Give the data below again exactly as it stands. Omit the pictures.

Start of Given records

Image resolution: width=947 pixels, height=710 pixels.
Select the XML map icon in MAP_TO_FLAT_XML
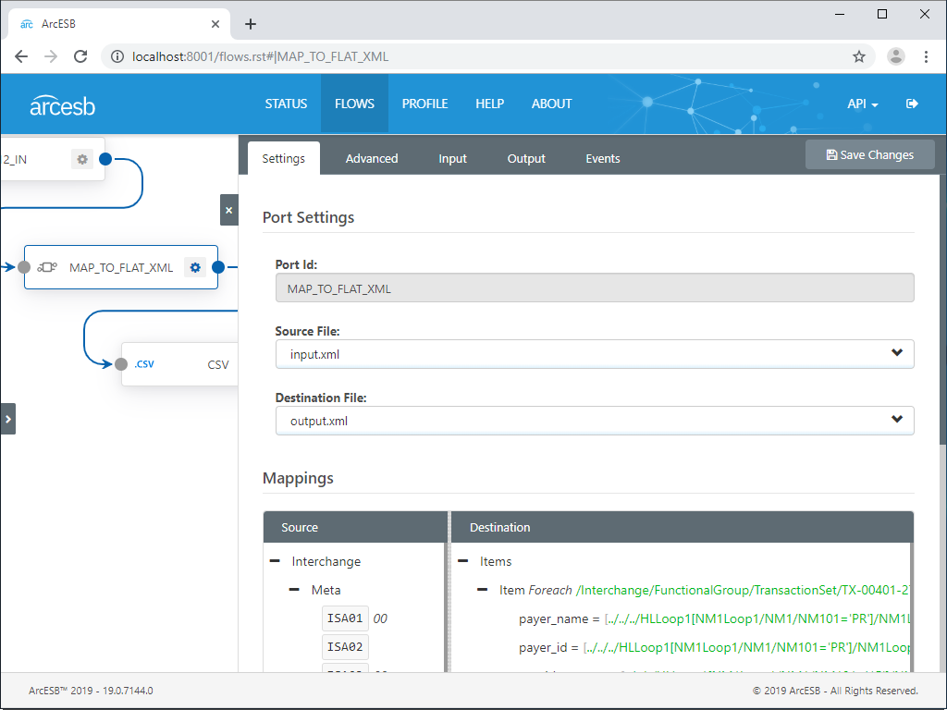50,267
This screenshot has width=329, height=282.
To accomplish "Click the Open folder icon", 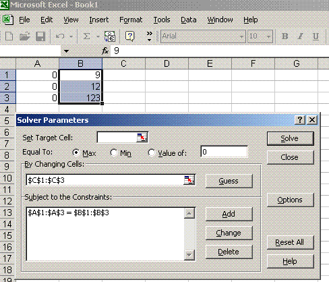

End of Given records

Your response:
Image resolution: width=947 pixels, height=710 pixels.
Select the XML map icon in MAP_TO_FLAT_XML
50,267
This screenshot has width=329, height=282.
To accomplish "Click the Open folder icon", 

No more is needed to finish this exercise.